After years of double-digit gross domestic product growth, China's economy is decelerating. We predict its growth will slow to 7.7 per cent this year, from 9.3 per cent in 2011. Its population is ageing, real wages are rising and growth is moderating towards more sustainable rates.
India, too, has massive potential to grow fast and reap a demographic dividend, but it has been struggling with structural reform. We expect that India's expansion will slow to 5.6 per cent in 2012, from 6.5 per cent last year.
Weak external demand is partly responsible for the slower growth, but internal factors - namely, slowing investment and stagnating consumption - are also holding back expansion. Maintaining growth in a global slowdown requires rethinking the future of "factory Asia".
Asia's boom was driven largely by intraregional manufacturing linkages. But, with budget-tightening around the world, demand for Asia's exports is expected to continue to falter. So where should Asia look for new sources of growth?
Upgrading the service sector - for example, business processing, tourism and health care - could play a critical role in future growth. Asia's service sector is already large; services accounted for nearly half of developing Asia's gross domestic product in 2010, while service workers comprise more than one-third of the total workforce.

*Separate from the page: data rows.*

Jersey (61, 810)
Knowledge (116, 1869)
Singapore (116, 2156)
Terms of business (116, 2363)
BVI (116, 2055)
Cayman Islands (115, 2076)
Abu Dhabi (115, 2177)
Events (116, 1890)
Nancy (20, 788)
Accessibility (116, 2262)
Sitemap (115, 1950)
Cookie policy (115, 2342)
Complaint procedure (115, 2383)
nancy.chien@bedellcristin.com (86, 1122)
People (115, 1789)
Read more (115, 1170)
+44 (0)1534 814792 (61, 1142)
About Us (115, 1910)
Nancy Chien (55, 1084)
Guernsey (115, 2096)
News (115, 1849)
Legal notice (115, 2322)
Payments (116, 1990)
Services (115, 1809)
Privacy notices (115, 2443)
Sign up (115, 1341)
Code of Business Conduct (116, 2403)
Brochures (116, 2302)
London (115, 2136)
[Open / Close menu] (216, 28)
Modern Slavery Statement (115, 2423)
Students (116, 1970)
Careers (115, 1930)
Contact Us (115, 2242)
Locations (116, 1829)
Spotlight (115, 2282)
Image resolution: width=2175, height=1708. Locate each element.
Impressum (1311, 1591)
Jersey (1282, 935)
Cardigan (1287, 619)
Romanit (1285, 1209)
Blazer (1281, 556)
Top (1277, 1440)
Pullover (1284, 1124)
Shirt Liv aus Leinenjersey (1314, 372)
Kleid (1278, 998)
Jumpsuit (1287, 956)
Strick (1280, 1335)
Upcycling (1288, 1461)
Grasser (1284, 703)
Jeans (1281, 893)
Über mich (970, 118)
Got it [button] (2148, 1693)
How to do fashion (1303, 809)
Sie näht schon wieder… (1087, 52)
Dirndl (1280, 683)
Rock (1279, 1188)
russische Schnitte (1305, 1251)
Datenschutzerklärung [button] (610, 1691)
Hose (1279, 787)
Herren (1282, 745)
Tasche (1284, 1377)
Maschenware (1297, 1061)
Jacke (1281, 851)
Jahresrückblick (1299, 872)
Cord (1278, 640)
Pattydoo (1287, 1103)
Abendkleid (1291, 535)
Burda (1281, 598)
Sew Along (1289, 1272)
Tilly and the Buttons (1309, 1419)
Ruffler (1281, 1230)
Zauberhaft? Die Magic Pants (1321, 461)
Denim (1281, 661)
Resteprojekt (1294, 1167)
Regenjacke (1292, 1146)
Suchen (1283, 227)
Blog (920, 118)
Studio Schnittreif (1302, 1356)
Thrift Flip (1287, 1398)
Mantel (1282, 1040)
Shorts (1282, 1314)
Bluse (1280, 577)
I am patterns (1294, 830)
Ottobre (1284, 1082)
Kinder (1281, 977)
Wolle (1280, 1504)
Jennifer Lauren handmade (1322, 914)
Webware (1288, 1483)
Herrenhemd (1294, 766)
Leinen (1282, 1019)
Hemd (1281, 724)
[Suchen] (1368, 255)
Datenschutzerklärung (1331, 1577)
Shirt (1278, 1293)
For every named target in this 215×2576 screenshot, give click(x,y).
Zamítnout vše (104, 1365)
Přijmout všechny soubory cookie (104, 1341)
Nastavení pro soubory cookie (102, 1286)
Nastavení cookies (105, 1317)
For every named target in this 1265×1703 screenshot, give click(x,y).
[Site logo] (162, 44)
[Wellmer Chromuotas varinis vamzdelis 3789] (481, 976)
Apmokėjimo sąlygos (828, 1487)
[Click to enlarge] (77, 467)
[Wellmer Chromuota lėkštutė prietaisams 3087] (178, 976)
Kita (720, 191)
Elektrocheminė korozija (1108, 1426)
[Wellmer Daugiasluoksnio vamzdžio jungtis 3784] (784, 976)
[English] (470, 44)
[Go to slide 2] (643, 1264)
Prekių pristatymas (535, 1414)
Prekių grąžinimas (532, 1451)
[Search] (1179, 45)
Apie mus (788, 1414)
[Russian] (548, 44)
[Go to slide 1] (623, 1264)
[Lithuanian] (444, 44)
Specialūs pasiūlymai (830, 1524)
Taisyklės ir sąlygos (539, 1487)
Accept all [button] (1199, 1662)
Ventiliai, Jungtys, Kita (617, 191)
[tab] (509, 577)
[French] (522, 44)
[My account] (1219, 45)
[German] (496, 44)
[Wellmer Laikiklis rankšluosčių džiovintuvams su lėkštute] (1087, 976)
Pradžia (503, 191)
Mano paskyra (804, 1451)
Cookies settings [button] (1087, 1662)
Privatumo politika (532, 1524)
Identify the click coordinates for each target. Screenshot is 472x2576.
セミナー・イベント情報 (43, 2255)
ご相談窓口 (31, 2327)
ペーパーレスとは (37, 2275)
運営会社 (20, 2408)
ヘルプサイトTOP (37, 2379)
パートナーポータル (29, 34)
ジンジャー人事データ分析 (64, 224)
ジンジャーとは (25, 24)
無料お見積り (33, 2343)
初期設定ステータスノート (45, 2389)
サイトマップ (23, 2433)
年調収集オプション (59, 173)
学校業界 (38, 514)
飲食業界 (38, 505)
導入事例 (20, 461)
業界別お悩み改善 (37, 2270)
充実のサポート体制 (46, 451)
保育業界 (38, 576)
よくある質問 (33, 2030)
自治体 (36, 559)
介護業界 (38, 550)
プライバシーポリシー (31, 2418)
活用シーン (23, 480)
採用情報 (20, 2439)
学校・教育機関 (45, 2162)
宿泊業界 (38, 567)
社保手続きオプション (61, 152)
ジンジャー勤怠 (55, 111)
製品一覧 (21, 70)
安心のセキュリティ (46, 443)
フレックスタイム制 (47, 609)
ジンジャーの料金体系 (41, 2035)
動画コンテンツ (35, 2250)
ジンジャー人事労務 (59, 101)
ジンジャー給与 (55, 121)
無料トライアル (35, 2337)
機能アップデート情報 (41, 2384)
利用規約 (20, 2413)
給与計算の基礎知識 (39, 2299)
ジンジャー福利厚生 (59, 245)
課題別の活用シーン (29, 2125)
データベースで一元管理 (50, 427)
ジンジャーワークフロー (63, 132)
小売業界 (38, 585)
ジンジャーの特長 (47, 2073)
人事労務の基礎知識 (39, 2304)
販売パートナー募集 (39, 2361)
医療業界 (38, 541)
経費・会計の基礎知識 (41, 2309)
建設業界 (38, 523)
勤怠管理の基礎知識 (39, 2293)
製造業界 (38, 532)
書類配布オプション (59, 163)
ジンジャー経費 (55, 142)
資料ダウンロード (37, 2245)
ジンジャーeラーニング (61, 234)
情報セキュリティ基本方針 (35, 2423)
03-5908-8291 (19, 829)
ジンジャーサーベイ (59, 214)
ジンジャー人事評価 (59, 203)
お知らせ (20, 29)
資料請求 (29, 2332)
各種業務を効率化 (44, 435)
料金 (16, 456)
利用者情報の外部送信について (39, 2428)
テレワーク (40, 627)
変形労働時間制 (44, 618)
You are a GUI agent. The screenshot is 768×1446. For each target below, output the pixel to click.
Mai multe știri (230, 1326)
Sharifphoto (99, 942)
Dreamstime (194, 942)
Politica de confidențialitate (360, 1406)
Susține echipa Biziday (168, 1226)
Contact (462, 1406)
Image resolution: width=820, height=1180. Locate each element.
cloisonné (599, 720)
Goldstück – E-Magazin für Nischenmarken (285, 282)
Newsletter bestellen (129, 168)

If these countries follow the same path as the advanced economies, agriculture's dominance will give way to industry, which in turn will be supplanted by services, further broadening their role.
Making Asia's service sector more dynamic is essential. But it is still dominated by traditional services such as restaurants, taxis and barbers. Modern services - such as internet connectivity technology, or financial, legal and other professional business services - account for less than 10 per cent of Asia's service economy, well below the 20-25 per cent in advanced economies.
Labour productivity is also quite low: for most economies in the region, service-sector productivity is less than 20 per cent of the OECD average.
A vibrant service sector could have broad economic benefits. Synergies between services and industry could improve overall productivity. Modern services are becoming increasingly tradeable, providing new export opportunities.
Skills gaps and a lack of infrastructure are frequently cited as factors that hinder service-sector dynamism in Asia. But burdensome regulations are the biggest barrier. Excessive regulation that protects incumbent firms and other vested interests undermines market competitiveness and limits prospects for improved efficiency.
Many service firms in Asia are owned by the public sector, so governments have less incentive to deregulate services. But the same authorities have already opened their manufacturing and agriculture sectors for the common good.
Why, then, do they maintain policies that protect the special-interest groups that dominate the service sector?
Many argue that regulations protect small domestic firms against undue competition from large foreign players. But the truth is that the regulations are stifling even for domestic competition.
Asian policymakers must remember how they successfully developed their manufacturing sector - through competition. The same logic should be applied to services.
Upgrading the service sector is low-hanging fruit for Asia, because investment is not required. And yet service-sector reform remains just out of reach, owing to the absence of the political will needed to dismantle the vested interests that keep it there.